Tanya Horeck is a Professor of Film and Feminist Media Studies and Research Lead/Director for the Cambridge School of Creative Industries. Her research focuses on gender-based violence and ways to challenge it. Her areas of expertise include: digital cultures of communication; true crime; binge-watching and television culture in the streaming era; #MeToo, consent culture, and feminist hashtag activism; women filmmakers; intimacy coordination and care in the media industries; technology-facilitated sexual and gender-based violence; affect, internet memes, and the attention economy.

Follow Tanya on Twitter

[email protected]

Background

Tanya has researched representations of gender and sexual violence in the media for over 20 years now. More recently, she has led empirically grounded research into the topic of young people and technology-facilitated gender-based violence. This collaborative research is the subject of a forthcoming co-authored book (with Professor Jessica Ringrose, Professor Kaitlynn Mendes, and Betsy Milne), Postdigital Teens: Gender, Violence, and Networked Lives (Oxford University Press).
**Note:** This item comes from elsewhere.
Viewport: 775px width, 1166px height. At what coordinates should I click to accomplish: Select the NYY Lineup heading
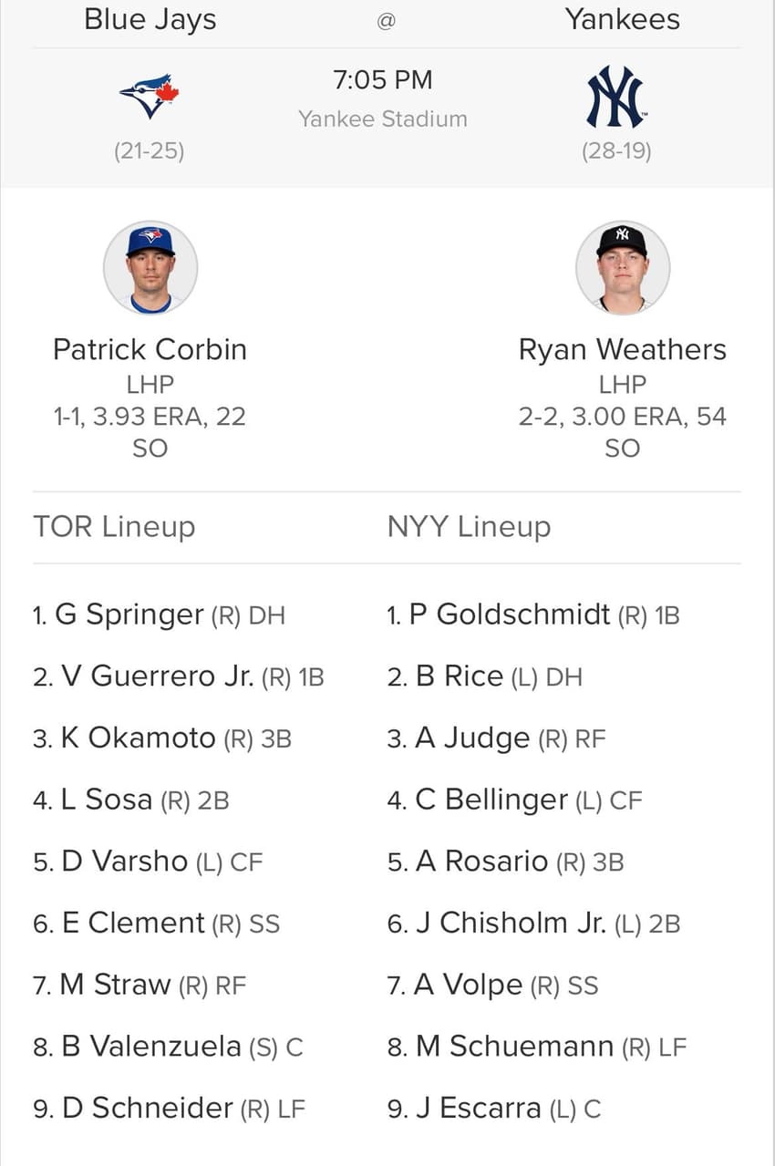point(469,526)
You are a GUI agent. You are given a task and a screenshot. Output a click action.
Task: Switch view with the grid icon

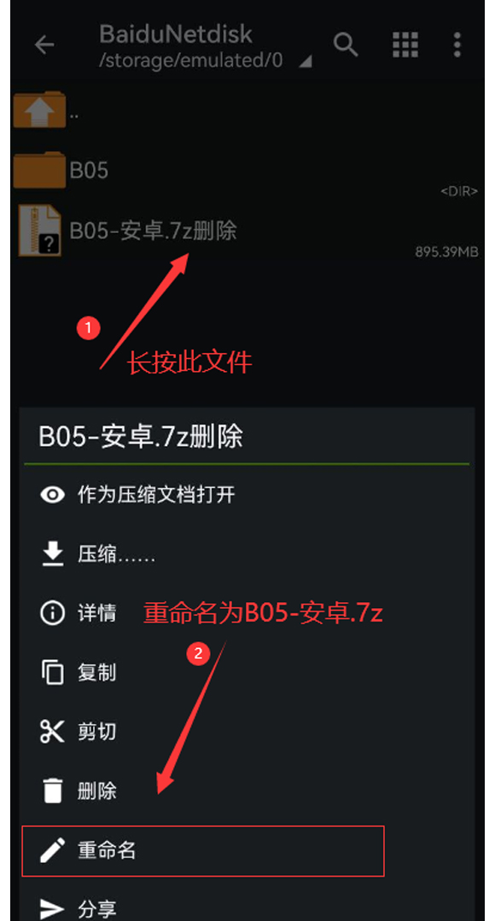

This book project emerges out of two AHRC grants, one on the online harms facing young people during Covid-19 and the second a follow-on funding intervention that has produced workshops to equip young people with digital defence skills to help them stay safe online.

Tanya was also recently the Principal Investigator on a British Academy Small Grant for the project, “The Role of the Intimacy Coordinator: New Depictions of Sex and Consent in UK Television Culture.” In collaboration with Susan Berridge (University of Stirling) this project explores the relatively new role of the intimacy coordinator which emerged in the wake of the #MeToo and #Timesup movements. Through a mixed methods approach consisting of textual analysis and interviews with intimacy coordinators (and those they collaborate with), this project advances an understanding of intimacy coordinators as innovating depictions of intimacy, revealing the 'circuits of care' that run either side of the screen.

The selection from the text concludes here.